Ich habe im Spiegel-Forum und von Frau Berg schon ausreichend Hasspamphlete gelesen, eine Tatsache, die häufig weniger beklagt, dafür aber - sogar von manchen "Katholiken" - eine angeblich christlich-fundamentalistische Gefahr an die Wand gemalt wird. Es ist schade, dass du dieses Spiel angesichts der weltweiten Christenverfolgung offenbar mit diesem Verweis auf die islamistischen Gewalttaten gegenüber Charlie mitspielst. Daneben gab es auch jüdische Opfer. Die hatten gar NICHTS gemacht, außer grad in einem Supermarkt einzukaufen.
clamormeus - 12. Mrz, 21:35

Es ging da explizit nicht um Wahrheit, sondern um Rache. Auch die Täter haben nichts anderes behauptet.
ElsaLaska - 12. Mrz, 21:55

@clamormeus

Ebend.

Aber ist doch schön, zuzuschauen, wie Kolportage funktioniert.
clamormeus - 12. Mrz, 23:01

Sollen sie halt demnächst noch behaupten, wenn einer schreit "Geld her- oder Leben!" und dann jemand, der sich wehrt, erschießt, es sei ihm um nur um die Wahrheit gegangen, nämlich daß er einen absoluten Anspruch auf das Geld hat, wär genau so schlüssig.
Hauptsache die Phrasendrecher und Papageien können behaupten, jeder, der meint, er habe die Wahrheit, sitzt auf 'ner geladenen Kalaschnikoff oder so ähnlich.
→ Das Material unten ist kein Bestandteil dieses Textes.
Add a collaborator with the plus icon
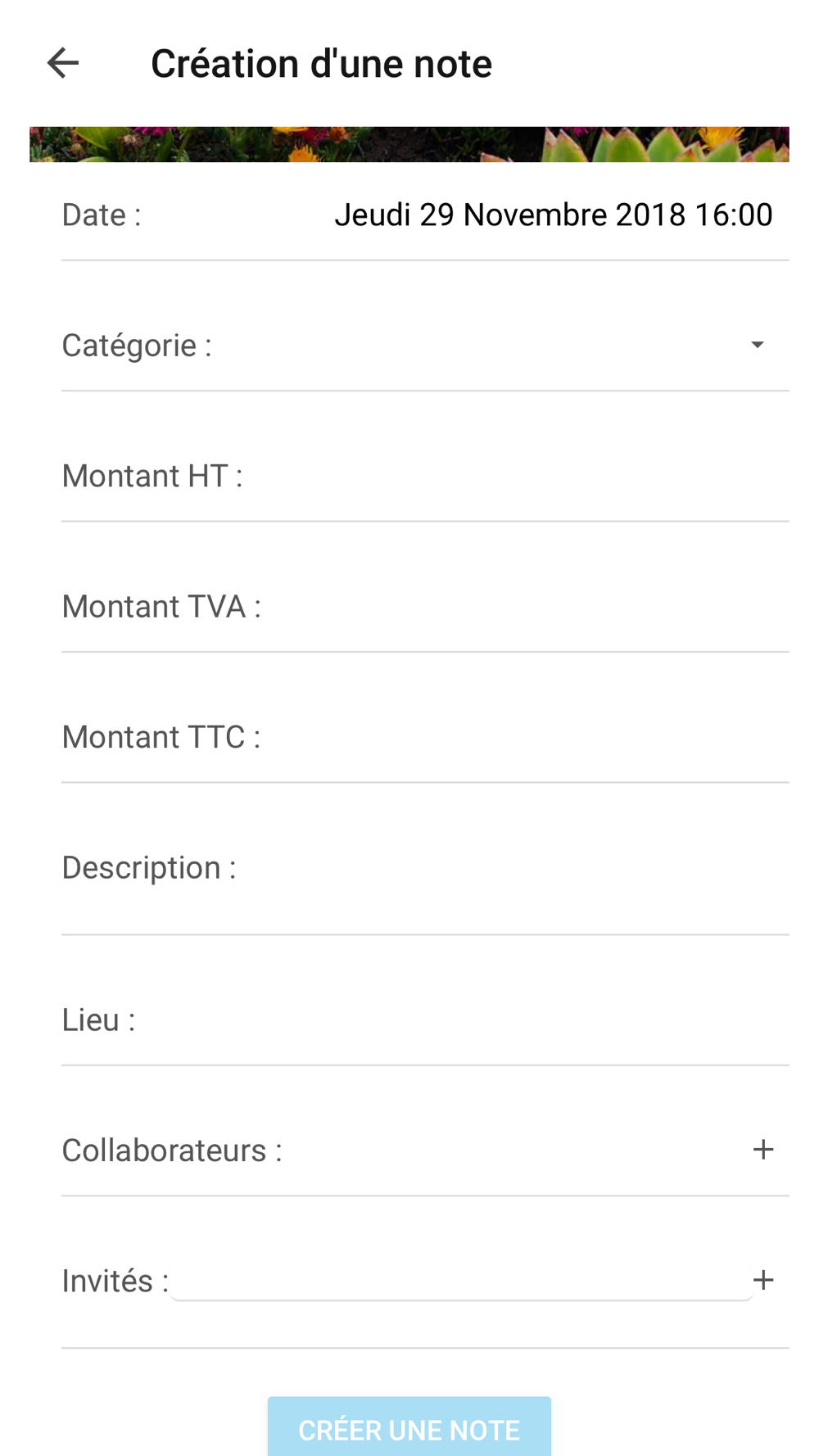Screen dimensions: 819x1456 coord(762,1150)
Wenn ich dem dann sage, Du hast kein Recht dazu, das ist Wahrheit, bin ich genau so wie er, latent oder so. Wenn ich noch keine Knarre habe, kaufe ich sie dann sicher morgen. Weil ich intolerant bin, und seine Orientierung zu Leben und Eigentum dogmatisch ablehne.

Seid wenigstens konsequent in euren Kurzschlüssen.